◆ Task description: After finding "The width and" in a line below, print that line and the rest of the lines exactly, leaving out all pictures.

:::

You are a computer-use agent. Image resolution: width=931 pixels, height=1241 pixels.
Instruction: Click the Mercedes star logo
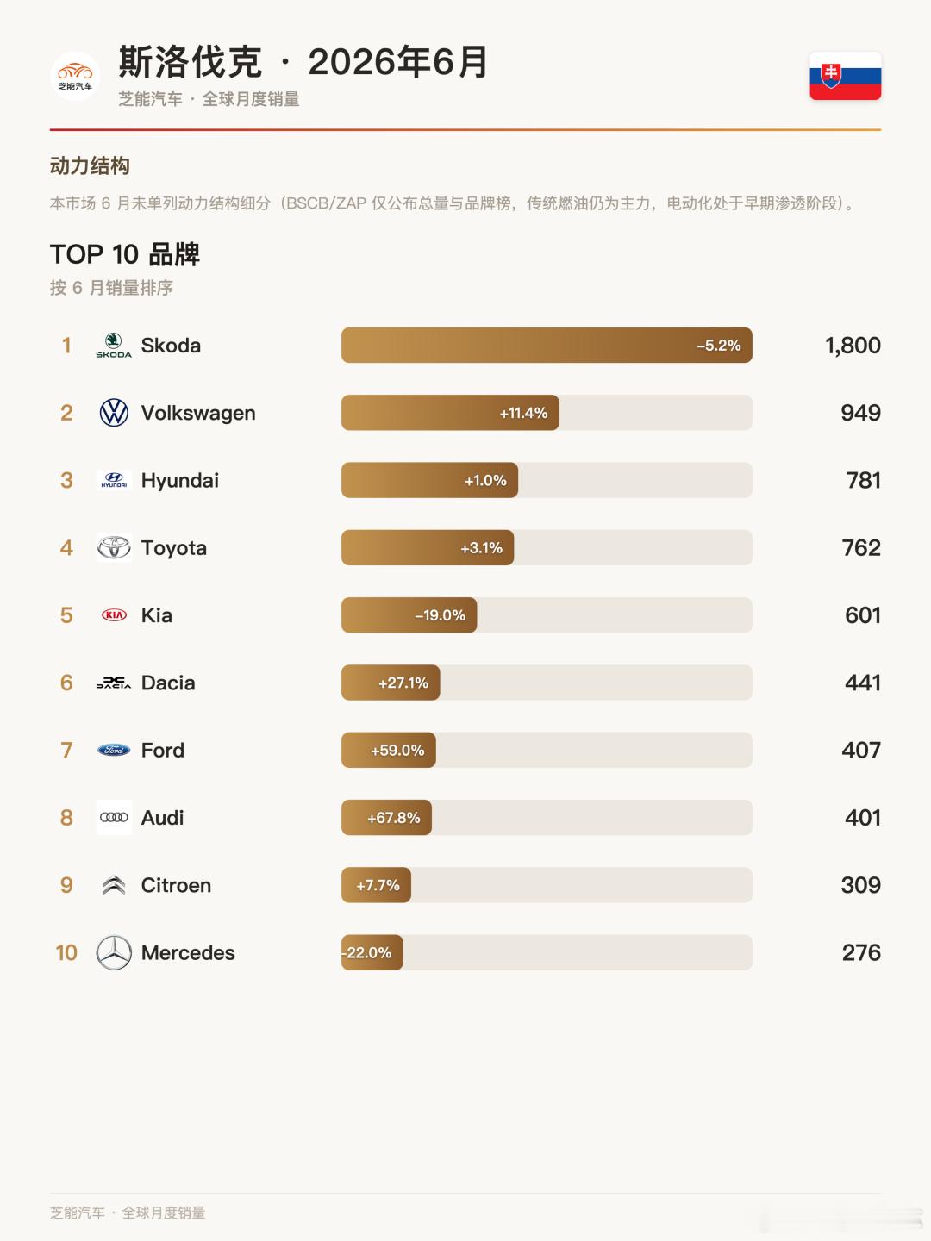[x=114, y=952]
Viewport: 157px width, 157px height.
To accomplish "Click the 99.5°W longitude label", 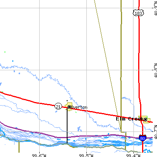I will click(x=86, y=155).
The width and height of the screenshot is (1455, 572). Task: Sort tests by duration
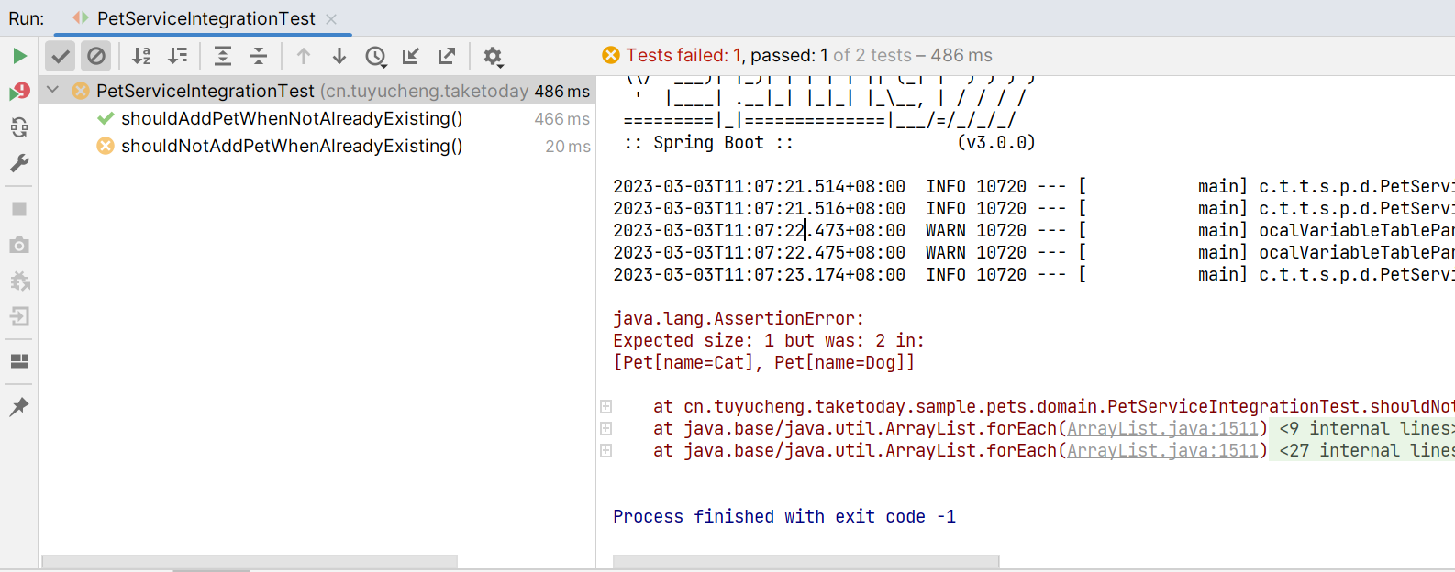pos(178,56)
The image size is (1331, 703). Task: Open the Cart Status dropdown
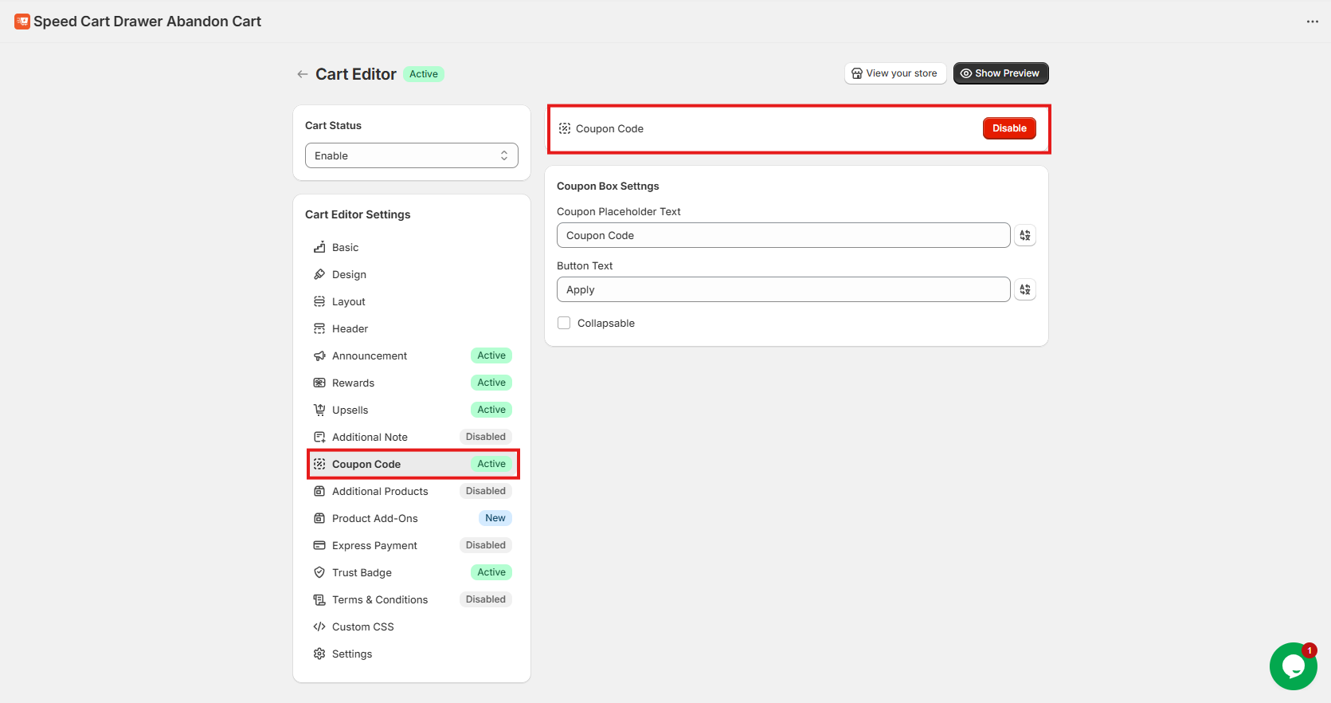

:::

◆ Completed exercise:
The width and height of the screenshot is (1455, 572). Task: Sort tests by duration
pos(178,56)
The image size is (1331, 703). Task: Open the Cart Status dropdown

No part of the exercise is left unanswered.